Perú’s economic future became murky recently. It has experienced strong growth over many years. It situated itself as an ally of free-trade advocates in the United States and of US foreign policy in the region. Now, with the election of Trump in the US, protectionism is coming to the northern behemoth and that will inevitably impact Peru.
While the US may be the most obvious and important ally of Peru to move towards removing itself from globalization as currently constituted, Europe also faces de-globalization and protectionist pressures since the Brexit vote.
If history is any key, this trend will spread to other countries. It will make for a world much less friendly to open borders and free trade, especially as manifested in the massive trade pacts that have been negotiated to bring regions together.
Their key player, the US, has an incoming president who has promised to “renegotiate” the free trade treaties to seek greater advantage for his country.
They are now unlikely to be implemented in their current form. Earlier pacts, such as those with Peru and other Latin American countries, also face threatened cancellation and renegotiation.
Peru is taking a wait-and-see stance, for the moment. Its president, Pedro Pablo Kuczynski, claimed publicly that changes in the US would encourage it to seek stronger ties with China, and other Asian countries. Nevertheless, protectionism may well strike there too.
This protectionist storm will hit the export industries most strongly, including those based on agricultural export.

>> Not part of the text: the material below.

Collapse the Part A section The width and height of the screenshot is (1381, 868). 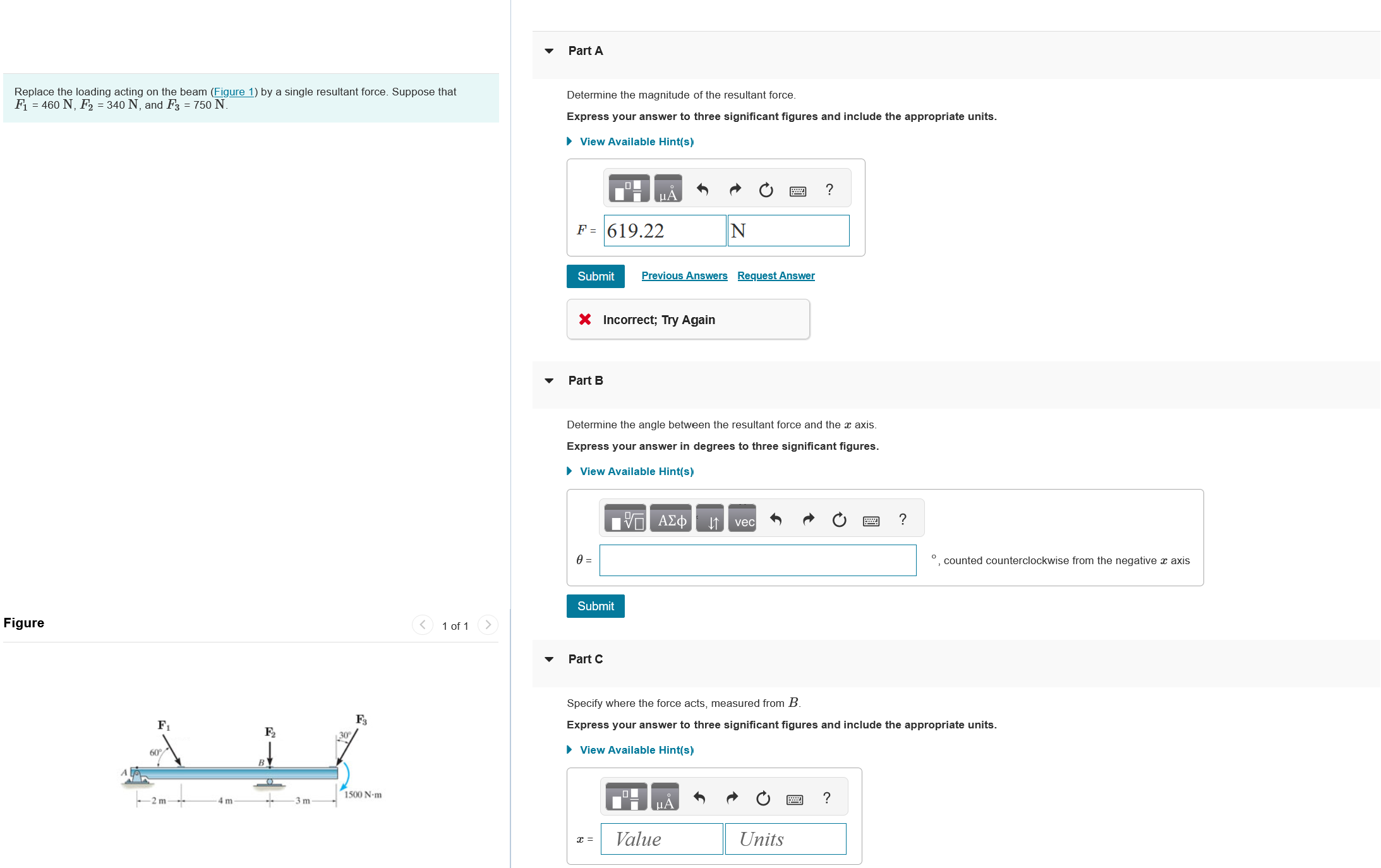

It comes at a time when demand for raw materials has also declined.
Nevertheless, something else from the US threatens the large mining concessions in the country.
These large patchworks of investors and companies depend on a network of financing and legitimacy enshrined in free trade protections for investment and the good will of banks to loan large sums of money to them.
Up to the moment, they have been able to rely on those gain support of Peruvian security forces who protect, often violently, their investment against local movements challenging their use of indigenous land and their contribution to environmental degradation.
Social movements against large mines and petrochemical exploitation presented strong problems and threatened instability over much of the last decade, but the governing consensus in Lima has been able to ride them out.
That may be changing, even though the US has a new president who has invested heavily in these enterprises and is generally in favor of raw material extraction.
The point of change may be the Dakota Access Pipeline in the US. Native peoples across the country have come together to fight it against overwhelming odds.
In association with urban and non-indigenous allies, using social media, and relying on regular media who were willing to buck the lack of reporting by mainstream media, they have brought shame on the corporation and the police and military forces that repressed the protest. They have caused them to lose political support and to potentially face prosecution.
And, the protests brought stigma to the banks who finance the operation. Their financial support is starting to fragment
The pressures on the US government have led to a slowing down of the building and an increased recognition of consultation rights guaranteed indigenous communities in international treaties. The project may not be able to wait for the new US government to support it, as it sees its wall of bank support crumble and faces economic deadline it now cannot meet.
This is not in Peru, but the same combination of forces takes place there.
If the Peruvian protests against mining and petroleum internationalize, they might be able to take advantage of fragility in financing and political support to make serious problems for the investments on which Peru’s extractive government depends.